## Start TEXT TO READ

Patrick Collison has graciously implemented pulling multiple metrics and data in a single request. Instead of simply passing in a list with one metric or dimension, pass in as many as you like1. The metrics will be returned in the order they were requested in the get_data call.

>>> from googleanalytics import Connection
>>> import datetime
>>> connection = Connection('clintecker@gmail.com', 'fakefake')
>>> account = connection.get_account('1234')
>>> end_date = datetime.datetime.today()
>>> start_date = end_date-datetime.timedelta(days=2)
>>> metrics = ['pageviews','timeOnPage','entrances']
>>> dimensions = ['pageTitle', 'pagePath']
>>> data = account.get_data(start_date, end_date, metrics=metrics, dimensions=dimensions, max_results=1)
>>> data.list
[[[u'How to find out more about Clint Ecker - Django Developer', u'/'], [5, '0.0', 5]]]
>>> for row in data.list:
...     print dict(zip(dimensions, row[0]))
...     print dict(zip(metrics, row[1]))
...
{'pageTitle': u'How to find out more about Clint Ecker - Django Developer', 'pagePath': u'/'}
{'entrances': 5, 'pageviews': 5, 'timeOnPage': u'0.0'}

1: The Google Analytics API allows a maximum of 10 metrics and 7 dimensions for a given query, although not every metric/dimension combination is valid. See the official docs for more details.

Working with Dimension and Metric objects

Google Analytics returns far more data than just the metrics and dimensions. As such, DataSet (and the DataPoint objects the DataSet contains) have many attributes which make this data available. For more information on the exact data that is returned, see the official docs. In short, all of the top-level Data Feed attributes are direct attributes of the DataSet instance and all of the entry attributes of the Data Feed are direct attributes of the DataPoint instances. These attributes are named identically to the names used in the returned Data Feed, with the leading xml namespace removed (e.g. 'dxp:startDate' becomes simply 'startDate').

Assume the following code as given in the following examples:

>>> from googleanalytics import Connection
>>> import datetime
>>> connection = Connection('clintecker@gmail.com', 'fakefake')
>>> account = connection.get_account('1234')
>>> end_date = datetime.datetime.today()
>>> start_date = end_date-datetime.timedelta(days=2)
>>> metrics = ['pageviews','timeOnPage','entrances']
>>> dimensions = ['pageTitle', 'pagePath']
>>> dataset = account.get_data(start_date, end_date, metrics=metrics, dimensions=dimensions, max_results=1)

## End TEXT TO READ

● **INSTRUCTION**
From the Google Analytics library text, reproduce word for word the part that starts at the words "Google Analytics returns" and ends after the words "becomes simply 'startDate').".

## Start SUPPLIED ENTRIES

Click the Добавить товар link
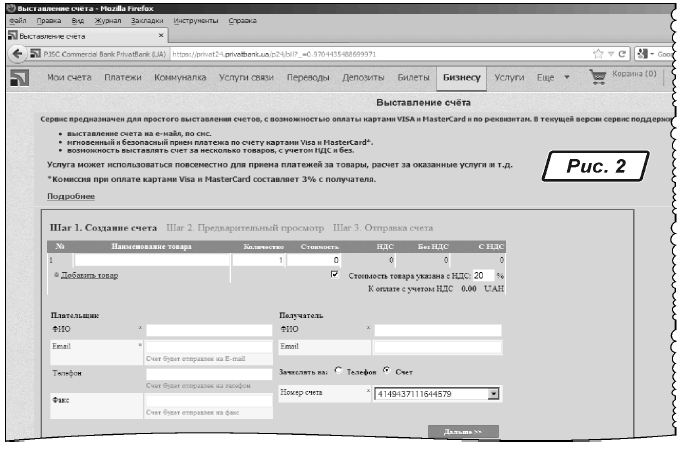 [x=89, y=274]
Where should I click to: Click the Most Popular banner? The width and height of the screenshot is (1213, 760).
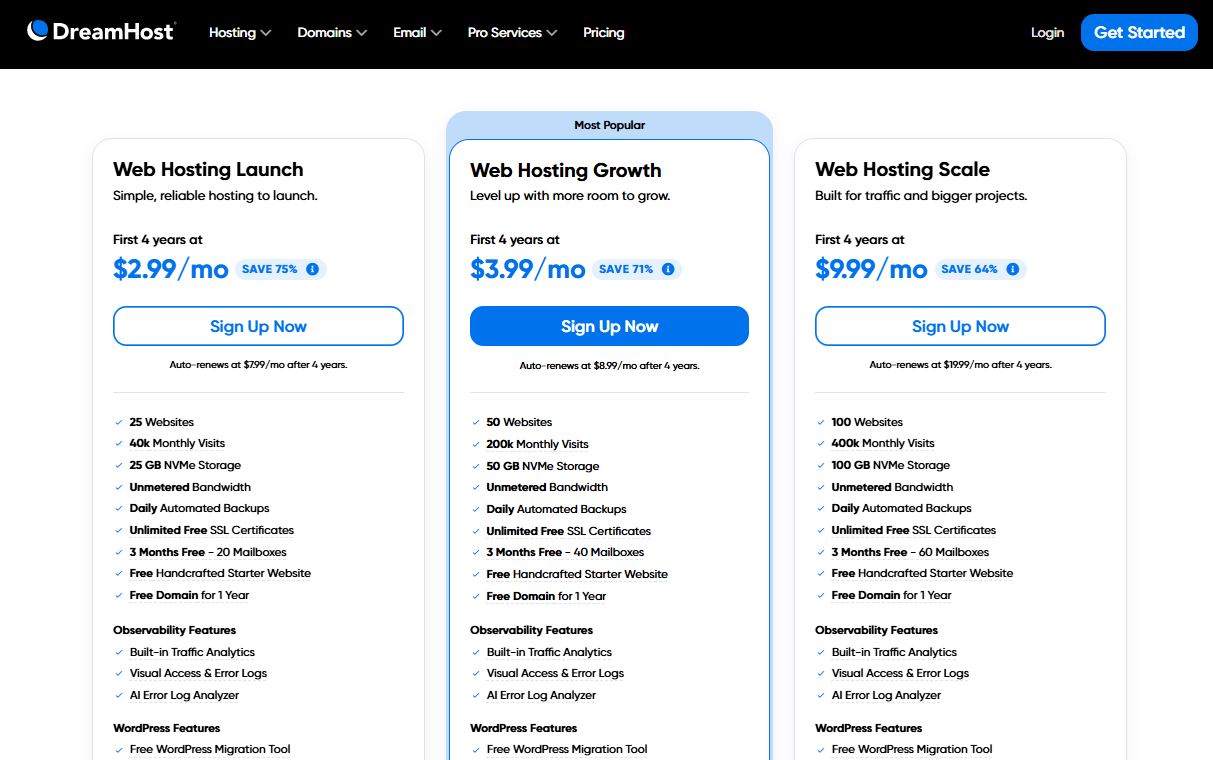(x=609, y=124)
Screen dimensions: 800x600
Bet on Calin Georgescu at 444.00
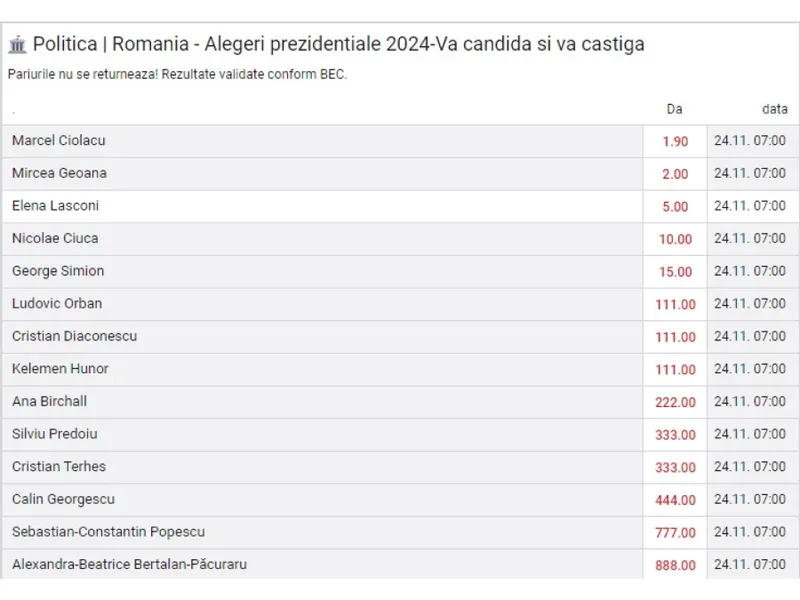tap(675, 501)
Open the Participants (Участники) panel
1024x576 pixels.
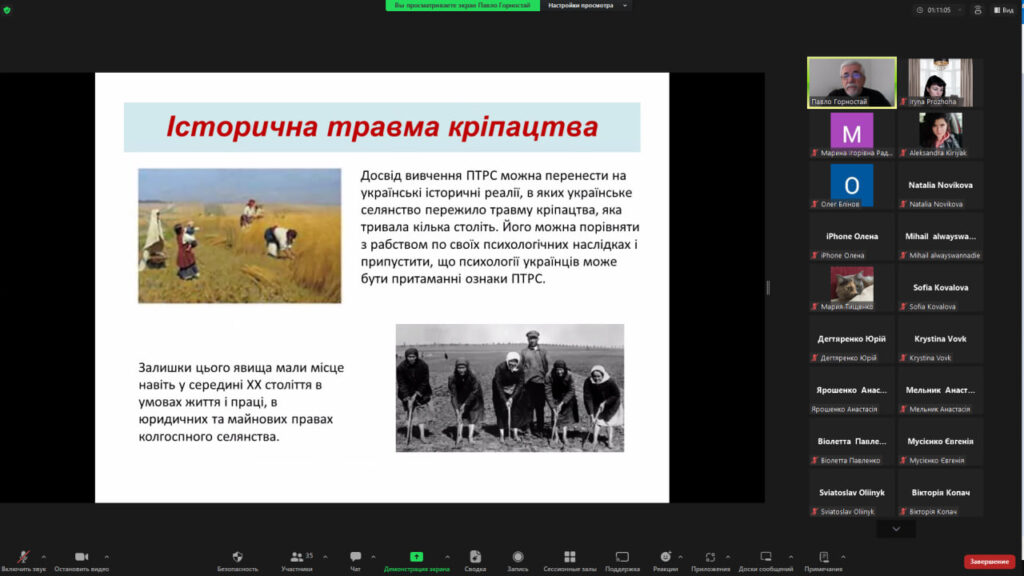[x=296, y=557]
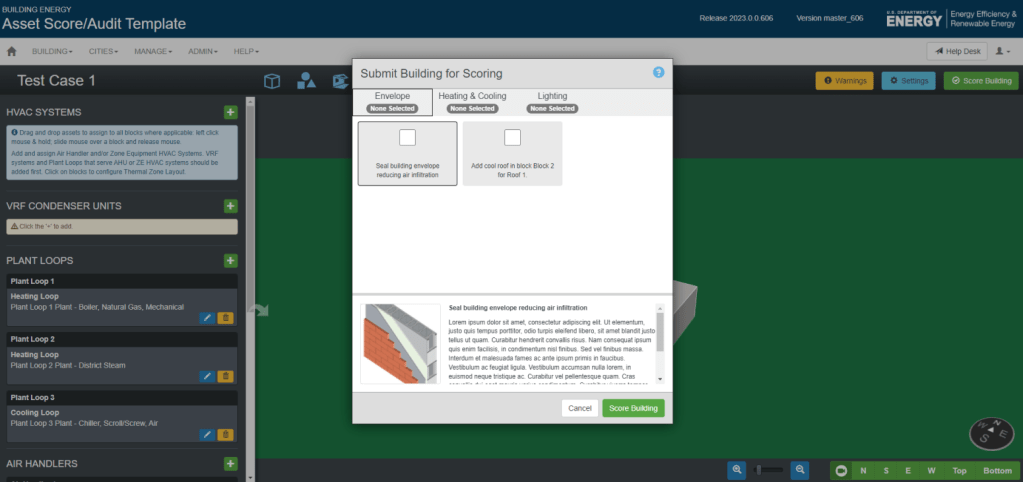This screenshot has width=1023, height=482.
Task: Add a new HVAC system with plus icon
Action: click(230, 112)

## End SUPPLIED ENTRIES

● **COMPLETE ANSWER**
Google Analytics returns far more data than just the metrics and dimensions. As such, DataSet (and the DataPoint objects the DataSet contains) have many attributes which make this data available. For more information on the exact data that is returned, see the official docs. In short, all of the top-level Data Feed attributes are direct attributes of the DataSet instance and all of the entry attributes of the Data Feed are direct attributes of the DataPoint instances. These attributes are named identically to the names used in the returned Data Feed, with the leading xml namespace removed (e.g. 'dxp:startDate' becomes simply 'startDate').